When Ron Silliman began the Alphabet with the truncated half sentence “If the function of writing is to 'express the world,' ” the implication was that poetry could, and, in so doing, be politically affirmative. Through exposing the ideological implications of a previously considered neutral poetic discourse, Language Poetry sought to create a newly utopian realm of creative articulation. Console and Lerner’s innovation is to dwell on the “If” of this sentence, and ultimately to conclude that the purpose of writing is not to “express” but rather to dwell on the time-lag between words written and the meaning they strive to embody. Their project cannot be said to be so baldly political, yet the critical edge of their  language tends towards a similar political redemption.

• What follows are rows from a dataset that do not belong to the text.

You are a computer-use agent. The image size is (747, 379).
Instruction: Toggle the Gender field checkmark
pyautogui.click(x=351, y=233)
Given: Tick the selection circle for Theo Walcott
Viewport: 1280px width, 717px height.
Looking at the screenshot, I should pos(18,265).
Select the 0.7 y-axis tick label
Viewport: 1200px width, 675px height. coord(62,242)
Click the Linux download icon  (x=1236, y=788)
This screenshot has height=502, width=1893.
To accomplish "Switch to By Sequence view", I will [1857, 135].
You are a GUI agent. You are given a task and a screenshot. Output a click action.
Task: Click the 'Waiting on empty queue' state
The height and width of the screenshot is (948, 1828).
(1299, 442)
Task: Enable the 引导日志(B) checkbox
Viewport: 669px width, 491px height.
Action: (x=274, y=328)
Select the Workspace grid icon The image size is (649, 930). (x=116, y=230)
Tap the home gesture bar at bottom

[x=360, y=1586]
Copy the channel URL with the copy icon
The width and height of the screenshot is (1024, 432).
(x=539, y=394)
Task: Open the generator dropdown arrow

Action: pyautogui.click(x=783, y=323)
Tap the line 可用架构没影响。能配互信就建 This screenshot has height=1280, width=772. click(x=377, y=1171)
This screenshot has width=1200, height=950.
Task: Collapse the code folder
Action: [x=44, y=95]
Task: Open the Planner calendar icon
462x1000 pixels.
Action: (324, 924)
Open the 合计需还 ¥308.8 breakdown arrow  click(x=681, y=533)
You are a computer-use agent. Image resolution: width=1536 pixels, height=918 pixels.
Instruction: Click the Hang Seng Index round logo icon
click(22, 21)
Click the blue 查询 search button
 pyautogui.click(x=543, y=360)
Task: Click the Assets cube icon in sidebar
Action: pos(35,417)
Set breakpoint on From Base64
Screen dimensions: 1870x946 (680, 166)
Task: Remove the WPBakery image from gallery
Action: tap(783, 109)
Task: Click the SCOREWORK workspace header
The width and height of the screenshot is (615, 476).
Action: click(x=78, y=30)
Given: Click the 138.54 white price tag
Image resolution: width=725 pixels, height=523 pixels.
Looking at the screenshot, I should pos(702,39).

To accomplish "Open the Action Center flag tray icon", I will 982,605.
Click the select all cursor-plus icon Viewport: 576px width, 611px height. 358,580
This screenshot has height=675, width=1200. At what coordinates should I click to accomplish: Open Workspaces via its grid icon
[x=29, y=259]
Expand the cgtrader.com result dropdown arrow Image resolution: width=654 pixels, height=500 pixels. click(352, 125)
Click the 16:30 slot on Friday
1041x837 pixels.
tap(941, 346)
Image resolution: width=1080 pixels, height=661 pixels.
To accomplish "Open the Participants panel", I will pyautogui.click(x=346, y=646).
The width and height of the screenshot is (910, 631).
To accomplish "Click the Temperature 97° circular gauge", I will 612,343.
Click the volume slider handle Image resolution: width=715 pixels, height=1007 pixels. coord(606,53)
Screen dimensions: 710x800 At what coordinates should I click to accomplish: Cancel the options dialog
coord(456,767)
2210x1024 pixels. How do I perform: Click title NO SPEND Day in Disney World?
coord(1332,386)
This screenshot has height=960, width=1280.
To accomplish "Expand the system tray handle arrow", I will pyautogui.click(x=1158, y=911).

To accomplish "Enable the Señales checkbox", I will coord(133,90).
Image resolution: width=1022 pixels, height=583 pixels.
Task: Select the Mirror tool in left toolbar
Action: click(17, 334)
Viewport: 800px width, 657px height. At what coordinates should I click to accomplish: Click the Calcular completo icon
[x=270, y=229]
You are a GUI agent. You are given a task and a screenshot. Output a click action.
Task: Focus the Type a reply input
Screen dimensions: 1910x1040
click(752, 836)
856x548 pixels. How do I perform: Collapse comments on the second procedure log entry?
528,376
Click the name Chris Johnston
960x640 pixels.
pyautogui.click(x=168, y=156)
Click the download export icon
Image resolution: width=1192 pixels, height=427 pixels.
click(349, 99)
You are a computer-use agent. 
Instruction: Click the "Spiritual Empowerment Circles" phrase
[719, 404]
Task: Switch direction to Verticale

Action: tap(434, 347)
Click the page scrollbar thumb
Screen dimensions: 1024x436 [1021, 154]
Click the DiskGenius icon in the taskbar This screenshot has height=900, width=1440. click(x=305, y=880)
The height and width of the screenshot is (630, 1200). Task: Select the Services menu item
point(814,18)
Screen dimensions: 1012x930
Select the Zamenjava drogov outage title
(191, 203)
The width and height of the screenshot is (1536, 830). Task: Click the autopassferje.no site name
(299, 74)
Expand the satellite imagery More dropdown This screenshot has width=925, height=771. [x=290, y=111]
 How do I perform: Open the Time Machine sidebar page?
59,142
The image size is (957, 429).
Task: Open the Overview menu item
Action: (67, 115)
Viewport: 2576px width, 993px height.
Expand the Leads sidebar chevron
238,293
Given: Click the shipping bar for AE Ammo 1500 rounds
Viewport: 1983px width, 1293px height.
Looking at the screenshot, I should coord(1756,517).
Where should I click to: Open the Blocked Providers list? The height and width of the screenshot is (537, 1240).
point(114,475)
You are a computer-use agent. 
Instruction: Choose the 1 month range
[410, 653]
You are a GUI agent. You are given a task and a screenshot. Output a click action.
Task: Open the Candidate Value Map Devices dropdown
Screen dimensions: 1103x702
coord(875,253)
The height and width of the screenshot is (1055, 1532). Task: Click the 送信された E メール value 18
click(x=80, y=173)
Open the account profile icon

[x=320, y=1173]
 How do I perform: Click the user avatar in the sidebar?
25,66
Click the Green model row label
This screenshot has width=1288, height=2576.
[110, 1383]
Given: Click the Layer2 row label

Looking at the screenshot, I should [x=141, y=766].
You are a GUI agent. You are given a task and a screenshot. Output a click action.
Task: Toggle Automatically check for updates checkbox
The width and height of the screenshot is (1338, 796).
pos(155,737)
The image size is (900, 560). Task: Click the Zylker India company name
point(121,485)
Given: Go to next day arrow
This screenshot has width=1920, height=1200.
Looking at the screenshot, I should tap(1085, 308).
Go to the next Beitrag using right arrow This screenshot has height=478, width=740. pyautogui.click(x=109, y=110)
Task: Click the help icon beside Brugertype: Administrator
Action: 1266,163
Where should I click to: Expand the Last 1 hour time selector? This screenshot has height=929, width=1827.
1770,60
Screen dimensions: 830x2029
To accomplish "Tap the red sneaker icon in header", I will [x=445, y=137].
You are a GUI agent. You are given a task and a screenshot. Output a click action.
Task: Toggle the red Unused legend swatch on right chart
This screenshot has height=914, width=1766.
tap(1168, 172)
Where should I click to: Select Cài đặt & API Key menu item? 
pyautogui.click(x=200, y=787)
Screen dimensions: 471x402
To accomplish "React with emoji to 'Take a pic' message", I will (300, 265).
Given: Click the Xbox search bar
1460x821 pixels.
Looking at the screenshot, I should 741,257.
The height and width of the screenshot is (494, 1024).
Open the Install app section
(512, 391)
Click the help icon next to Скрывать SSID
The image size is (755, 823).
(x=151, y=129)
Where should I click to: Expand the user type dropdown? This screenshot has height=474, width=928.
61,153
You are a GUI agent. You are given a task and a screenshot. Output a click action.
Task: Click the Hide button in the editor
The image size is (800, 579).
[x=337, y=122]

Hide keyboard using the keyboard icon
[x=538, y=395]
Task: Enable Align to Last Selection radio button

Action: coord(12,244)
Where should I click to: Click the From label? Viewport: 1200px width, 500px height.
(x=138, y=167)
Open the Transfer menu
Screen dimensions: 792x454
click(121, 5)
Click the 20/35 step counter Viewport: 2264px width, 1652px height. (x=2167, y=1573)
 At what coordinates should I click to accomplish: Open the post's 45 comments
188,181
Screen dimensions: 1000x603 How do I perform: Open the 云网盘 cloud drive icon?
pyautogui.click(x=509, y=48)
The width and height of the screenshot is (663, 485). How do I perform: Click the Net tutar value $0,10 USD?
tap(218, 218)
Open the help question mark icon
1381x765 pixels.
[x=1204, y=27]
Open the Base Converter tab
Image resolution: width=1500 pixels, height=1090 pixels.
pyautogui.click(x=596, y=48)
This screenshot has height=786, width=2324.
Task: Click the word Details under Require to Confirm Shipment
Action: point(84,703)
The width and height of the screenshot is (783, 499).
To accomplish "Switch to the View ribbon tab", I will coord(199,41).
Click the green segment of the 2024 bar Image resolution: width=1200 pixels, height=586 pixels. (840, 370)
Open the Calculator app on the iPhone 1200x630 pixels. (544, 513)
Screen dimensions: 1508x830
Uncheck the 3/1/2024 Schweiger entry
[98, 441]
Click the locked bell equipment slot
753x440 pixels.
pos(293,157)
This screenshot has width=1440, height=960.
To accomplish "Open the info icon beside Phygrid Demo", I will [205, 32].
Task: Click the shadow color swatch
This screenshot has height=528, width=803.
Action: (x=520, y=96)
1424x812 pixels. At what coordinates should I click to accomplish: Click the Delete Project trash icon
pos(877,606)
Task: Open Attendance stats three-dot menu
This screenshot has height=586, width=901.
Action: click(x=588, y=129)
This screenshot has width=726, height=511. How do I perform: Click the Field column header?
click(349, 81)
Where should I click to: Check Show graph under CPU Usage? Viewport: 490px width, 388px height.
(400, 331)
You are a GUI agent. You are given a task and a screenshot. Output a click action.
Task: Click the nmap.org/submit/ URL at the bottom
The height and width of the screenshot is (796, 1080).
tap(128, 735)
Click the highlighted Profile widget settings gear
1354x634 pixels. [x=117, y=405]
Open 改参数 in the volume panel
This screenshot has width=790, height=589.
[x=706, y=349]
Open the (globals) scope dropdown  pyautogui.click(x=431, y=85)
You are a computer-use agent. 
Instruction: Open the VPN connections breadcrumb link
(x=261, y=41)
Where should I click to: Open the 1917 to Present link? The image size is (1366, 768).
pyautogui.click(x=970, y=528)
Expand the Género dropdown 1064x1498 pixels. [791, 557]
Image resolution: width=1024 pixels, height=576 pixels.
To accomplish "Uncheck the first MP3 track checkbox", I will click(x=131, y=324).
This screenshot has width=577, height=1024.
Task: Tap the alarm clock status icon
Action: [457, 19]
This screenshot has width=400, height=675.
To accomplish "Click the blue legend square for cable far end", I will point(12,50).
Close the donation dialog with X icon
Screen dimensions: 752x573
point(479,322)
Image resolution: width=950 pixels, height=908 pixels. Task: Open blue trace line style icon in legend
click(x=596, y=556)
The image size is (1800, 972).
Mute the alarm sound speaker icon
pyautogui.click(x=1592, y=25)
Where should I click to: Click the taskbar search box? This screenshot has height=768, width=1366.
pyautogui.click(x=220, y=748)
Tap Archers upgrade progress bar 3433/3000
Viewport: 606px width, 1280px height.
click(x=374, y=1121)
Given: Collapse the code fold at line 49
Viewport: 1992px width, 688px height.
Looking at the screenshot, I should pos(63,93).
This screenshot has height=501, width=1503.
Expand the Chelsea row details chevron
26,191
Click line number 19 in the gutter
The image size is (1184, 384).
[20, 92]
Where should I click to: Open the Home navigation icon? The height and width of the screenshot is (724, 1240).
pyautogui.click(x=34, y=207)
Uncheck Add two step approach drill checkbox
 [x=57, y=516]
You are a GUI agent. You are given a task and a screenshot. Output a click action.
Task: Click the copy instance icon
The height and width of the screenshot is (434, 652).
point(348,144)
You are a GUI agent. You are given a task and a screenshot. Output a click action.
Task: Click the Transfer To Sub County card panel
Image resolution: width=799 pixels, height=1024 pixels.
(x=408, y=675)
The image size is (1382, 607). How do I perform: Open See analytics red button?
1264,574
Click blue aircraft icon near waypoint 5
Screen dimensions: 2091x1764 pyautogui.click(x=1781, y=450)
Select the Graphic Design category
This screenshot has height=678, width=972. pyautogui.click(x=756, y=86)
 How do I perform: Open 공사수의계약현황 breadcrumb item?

The central episode of Ben Lerner’s debut novel, Leaving the Atocha Station, is an instant messenger interaction between the protagonist, Adam Gordon, and his friend, the poet Cyrus Console. Gordon, as ever, enters the conversation adrift on waves of lassitude, deploying neutral dead-pan one-liners, but slowly becomes enraptured by Console’s story of terror and woe. Cyrus is writing from Mexico, where he has been on an extended holiday with his girlfriend Jane in search of an “authentic” experience, outside of the corporate culture of the US. Having taken a camping trip into the rambling, run-down Mexican countryside, he and Jane come to a violently rushing river. Two men, seemingly impervious to the rolling torrents, are swimming. On the other side of the bank stands a young girl (one of the two men’s girlfriend) reluctant to jump in, a reluctance that Cyrus shares. Jane, however, is soon in the water, and the men encourage Cyrus to jump in, which he does, in spite of his reservations, soon followed by the girl. But the current is too strong for her, and the water too deep, and she is swiftly borne downstream and pulled beneath the water. Cyrus, after clambering out and running down the bank, eventually catches up with her, but it is too late, and his half-remembered CPR has no effect.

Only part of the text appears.